AVAILABLE DATA:
^^^^

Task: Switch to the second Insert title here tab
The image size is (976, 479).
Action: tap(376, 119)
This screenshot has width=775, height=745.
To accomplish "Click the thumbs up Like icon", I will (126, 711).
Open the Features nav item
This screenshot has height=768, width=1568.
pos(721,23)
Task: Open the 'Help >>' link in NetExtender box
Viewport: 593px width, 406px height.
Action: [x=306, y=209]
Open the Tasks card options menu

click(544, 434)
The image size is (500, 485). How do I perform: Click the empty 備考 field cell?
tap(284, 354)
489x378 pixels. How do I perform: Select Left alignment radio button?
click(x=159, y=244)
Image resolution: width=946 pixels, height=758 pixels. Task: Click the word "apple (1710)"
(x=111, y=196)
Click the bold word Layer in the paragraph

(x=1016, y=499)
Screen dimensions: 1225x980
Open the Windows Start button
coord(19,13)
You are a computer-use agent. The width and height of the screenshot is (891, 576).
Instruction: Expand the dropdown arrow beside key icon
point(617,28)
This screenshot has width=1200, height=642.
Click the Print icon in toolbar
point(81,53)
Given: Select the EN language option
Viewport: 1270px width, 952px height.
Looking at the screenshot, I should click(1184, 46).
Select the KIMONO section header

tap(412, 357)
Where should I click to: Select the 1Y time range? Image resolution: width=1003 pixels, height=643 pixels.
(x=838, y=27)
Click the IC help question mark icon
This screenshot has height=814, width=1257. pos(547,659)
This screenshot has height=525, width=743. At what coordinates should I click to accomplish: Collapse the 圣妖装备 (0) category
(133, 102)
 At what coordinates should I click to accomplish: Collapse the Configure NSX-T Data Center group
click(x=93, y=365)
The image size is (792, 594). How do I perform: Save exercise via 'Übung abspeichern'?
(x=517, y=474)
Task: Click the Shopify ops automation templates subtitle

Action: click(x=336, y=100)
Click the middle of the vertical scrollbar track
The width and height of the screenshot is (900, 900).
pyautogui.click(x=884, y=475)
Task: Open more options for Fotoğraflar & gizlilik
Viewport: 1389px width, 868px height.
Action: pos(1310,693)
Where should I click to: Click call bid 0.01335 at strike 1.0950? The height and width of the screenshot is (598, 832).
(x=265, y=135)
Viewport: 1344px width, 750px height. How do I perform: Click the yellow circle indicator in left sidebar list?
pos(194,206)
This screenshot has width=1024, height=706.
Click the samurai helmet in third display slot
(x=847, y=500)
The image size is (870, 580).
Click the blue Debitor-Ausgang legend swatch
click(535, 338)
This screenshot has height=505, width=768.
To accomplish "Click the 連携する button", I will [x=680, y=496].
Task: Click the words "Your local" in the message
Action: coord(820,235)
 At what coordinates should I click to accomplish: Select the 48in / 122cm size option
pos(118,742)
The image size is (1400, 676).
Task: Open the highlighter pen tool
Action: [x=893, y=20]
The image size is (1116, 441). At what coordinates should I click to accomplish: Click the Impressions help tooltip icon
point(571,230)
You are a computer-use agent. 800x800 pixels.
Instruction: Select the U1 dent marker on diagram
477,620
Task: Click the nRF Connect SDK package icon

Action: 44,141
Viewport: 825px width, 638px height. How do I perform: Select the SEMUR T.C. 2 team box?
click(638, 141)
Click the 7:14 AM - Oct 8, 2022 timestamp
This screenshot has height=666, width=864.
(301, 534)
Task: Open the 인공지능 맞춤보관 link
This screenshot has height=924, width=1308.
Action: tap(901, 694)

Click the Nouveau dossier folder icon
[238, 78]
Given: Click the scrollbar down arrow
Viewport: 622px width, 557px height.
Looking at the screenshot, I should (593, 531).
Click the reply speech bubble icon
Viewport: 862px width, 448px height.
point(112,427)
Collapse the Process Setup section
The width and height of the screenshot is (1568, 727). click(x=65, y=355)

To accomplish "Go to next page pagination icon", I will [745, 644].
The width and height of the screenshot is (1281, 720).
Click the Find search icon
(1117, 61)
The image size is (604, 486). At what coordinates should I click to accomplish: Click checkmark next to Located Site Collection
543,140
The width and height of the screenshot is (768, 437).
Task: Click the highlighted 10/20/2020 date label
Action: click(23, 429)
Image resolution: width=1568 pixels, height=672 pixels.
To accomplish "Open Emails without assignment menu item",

^^^^

TASK TO CARRY OUT: Would you reproduce the material above exactly as it reads?

RESULT FOR THIS EXERCISE:
Task: Switch to the second Insert title here tab
The image size is (976, 479).
Action: tap(376, 119)
This screenshot has width=775, height=745.
To accomplish "Click the thumbs up Like icon", I will (126, 711).
Open the Features nav item
This screenshot has height=768, width=1568.
pos(721,23)
Task: Open the 'Help >>' link in NetExtender box
Viewport: 593px width, 406px height.
Action: [x=306, y=209]
Open the Tasks card options menu

click(544, 434)
The image size is (500, 485). How do I perform: Click the empty 備考 field cell?
tap(284, 354)
489x378 pixels. How do I perform: Select Left alignment radio button?
click(x=159, y=244)
Image resolution: width=946 pixels, height=758 pixels. Task: Click the word "apple (1710)"
(x=111, y=196)
Click the bold word Layer in the paragraph

(x=1016, y=499)
Screen dimensions: 1225x980
Open the Windows Start button
coord(19,13)
You are a computer-use agent. The width and height of the screenshot is (891, 576).
Instruction: Expand the dropdown arrow beside key icon
point(617,28)
This screenshot has width=1200, height=642.
Click the Print icon in toolbar
point(81,53)
Given: Select the EN language option
Viewport: 1270px width, 952px height.
Looking at the screenshot, I should click(1184, 46).
Select the KIMONO section header

tap(412, 357)
Where should I click to: Select the 1Y time range? Image resolution: width=1003 pixels, height=643 pixels.
(x=838, y=27)
Click the IC help question mark icon
This screenshot has height=814, width=1257. pos(547,659)
This screenshot has height=525, width=743. At what coordinates should I click to accomplish: Collapse the 圣妖装备 (0) category
(133, 102)
 At what coordinates should I click to accomplish: Collapse the Configure NSX-T Data Center group
click(x=93, y=365)
The image size is (792, 594). How do I perform: Save exercise via 'Übung abspeichern'?
(x=517, y=474)
Task: Click the Shopify ops automation templates subtitle

Action: click(x=336, y=100)
Click the middle of the vertical scrollbar track
The width and height of the screenshot is (900, 900).
pyautogui.click(x=884, y=475)
Task: Open more options for Fotoğraflar & gizlilik
Viewport: 1389px width, 868px height.
Action: pos(1310,693)
Where should I click to: Click call bid 0.01335 at strike 1.0950? The height and width of the screenshot is (598, 832).
(x=265, y=135)
Viewport: 1344px width, 750px height. How do I perform: Click the yellow circle indicator in left sidebar list?
pos(194,206)
This screenshot has width=1024, height=706.
Click the samurai helmet in third display slot
(x=847, y=500)
The image size is (870, 580).
Click the blue Debitor-Ausgang legend swatch
click(535, 338)
This screenshot has height=505, width=768.
To accomplish "Click the 連携する button", I will [x=680, y=496].
Task: Click the words "Your local" in the message
Action: coord(820,235)
 At what coordinates should I click to accomplish: Select the 48in / 122cm size option
pos(118,742)
The image size is (1400, 676).
Task: Open the highlighter pen tool
Action: [x=893, y=20]
The image size is (1116, 441). At what coordinates should I click to accomplish: Click the Impressions help tooltip icon
point(571,230)
You are a computer-use agent. 800x800 pixels.
Instruction: Select the U1 dent marker on diagram
477,620
Task: Click the nRF Connect SDK package icon

Action: 44,141
Viewport: 825px width, 638px height. How do I perform: Select the SEMUR T.C. 2 team box?
click(638, 141)
Click the 7:14 AM - Oct 8, 2022 timestamp
This screenshot has height=666, width=864.
(301, 534)
Task: Open the 인공지능 맞춤보관 link
This screenshot has height=924, width=1308.
Action: tap(901, 694)

Click the Nouveau dossier folder icon
[238, 78]
Given: Click the scrollbar down arrow
Viewport: 622px width, 557px height.
Looking at the screenshot, I should (593, 531).
Click the reply speech bubble icon
Viewport: 862px width, 448px height.
point(112,427)
Collapse the Process Setup section
The width and height of the screenshot is (1568, 727). click(x=65, y=355)

To accomplish "Go to next page pagination icon", I will [745, 644].
The width and height of the screenshot is (1281, 720).
Click the Find search icon
(1117, 61)
The image size is (604, 486). At what coordinates should I click to accomplish: Click checkmark next to Located Site Collection
543,140
The width and height of the screenshot is (768, 437).
Task: Click the highlighted 10/20/2020 date label
Action: click(23, 429)
Image resolution: width=1568 pixels, height=672 pixels.
To accomplish "Open Emails without assignment menu item",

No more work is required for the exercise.